Brisk demand for diesels has been a bright spot for the industry at a time when overall car sales are generally weak in Germany, but health-conscious Germans have been swept up by concerns that diesels may make people ill if the cars have no filters to trap soot.
"We have to take this topic seriously," Volkswagen marketing chief Georg Flandorfer said last week.
"Dealers have told me there is a lot of customer interest in having particle filters retro-fitted (added after production). We should concentrate on retro-fit solutions for now because that does the most for the environment."
Other German car-makers are also rushing to offer particulate filters as standard or optional equipment. Mercedes, for instance, now offers 20 diesel models with maintenance-free filters, more than any other carmaker.
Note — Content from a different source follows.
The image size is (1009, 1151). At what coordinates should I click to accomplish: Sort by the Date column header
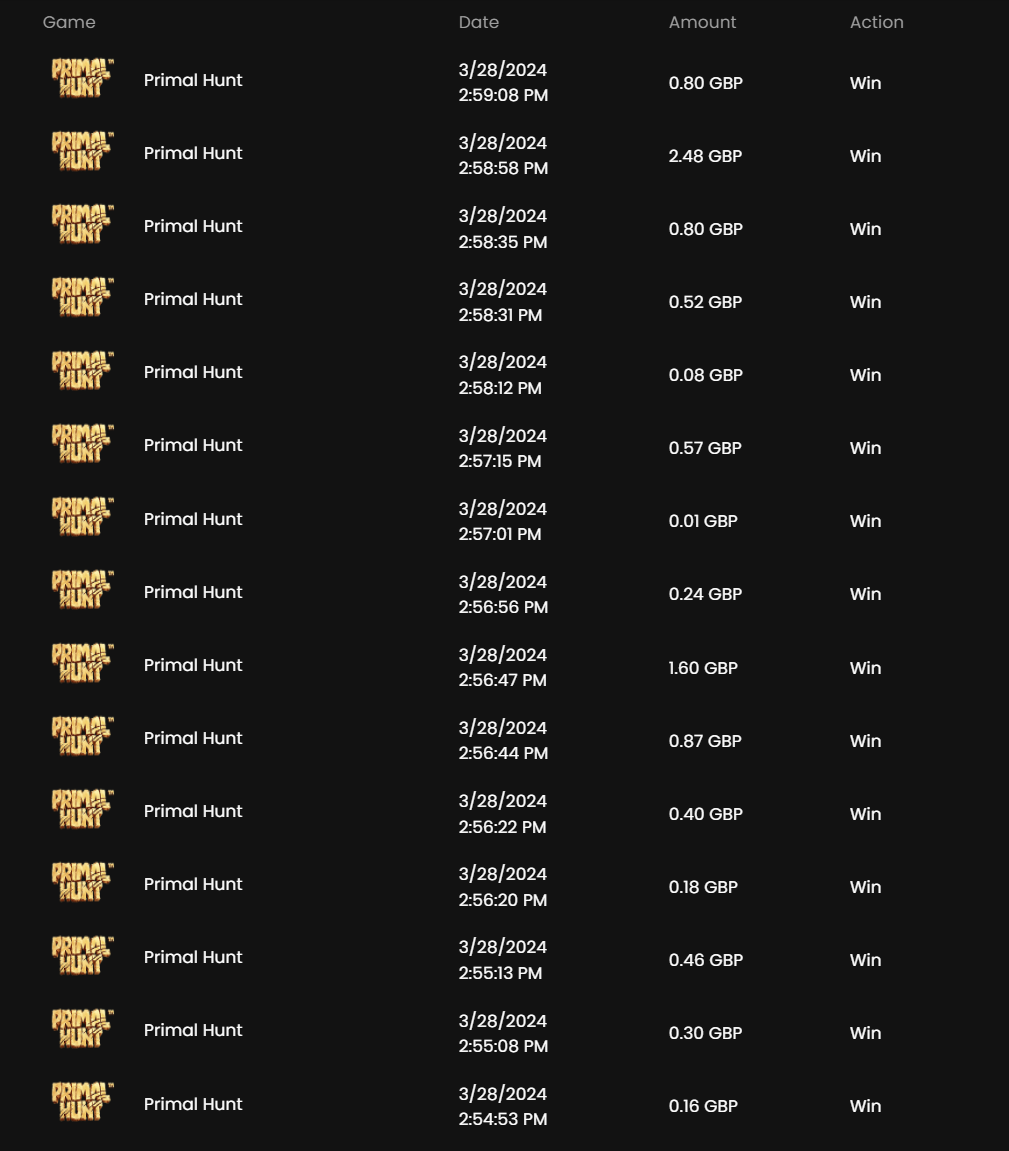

German garages association ZDK estimate that dealers are sitting on inventory of more than 100,000 diesel cars which did not have filters and had thus lost up to €1,000 in value over the past two weeks.
A spokesman for the German car industry association, VDA, Eckehart Rotter, said: "We have to watch out that there is not an impact because everyone talks about it so long that it becomes a self-fulfilling prophecy," he said.
Diesel cars accounted for 44.5 per cent of new registrations in the first quarter in Germany, up 3.5 points. Overall car sales in Germany fell 1.9 percent in the quarter.
The German government plans legislation to speed the introduction of diesel engine particle filters after two German cities breached new EU air pollution limits only weeks after they came into force at the start of the year.
The news that Munich and Stuttgart had both gone over the EU limits, with several other German cities on the brink of following, has sparked widespread discussion over airborne particle pollution and its ill effects on people's health. Most of the particles occur naturally, but they also come from industrial emissions and from tyres as they wear down.
In Ireland last year one in every five new cars registered was powered by a diesel unit, the highest ratio in 15 years. In January and February this year more than 9,280 diesel cars were licensed for the first time, more than 26 per cent of the total.
Cyril McHugh, chief executive of the Society of the Irish Motor Industry (SIMI), said whether or not a new diesel car has a filter still very much depends on the manufacturer. "It's the new technology but it's coming in, there's no doubt about that."
However, he said diesel car sales in Ireland were unlikely to be greatly affected by the debate because "so little of our car population is diesel. The British and ourselves are traditionally on the low side."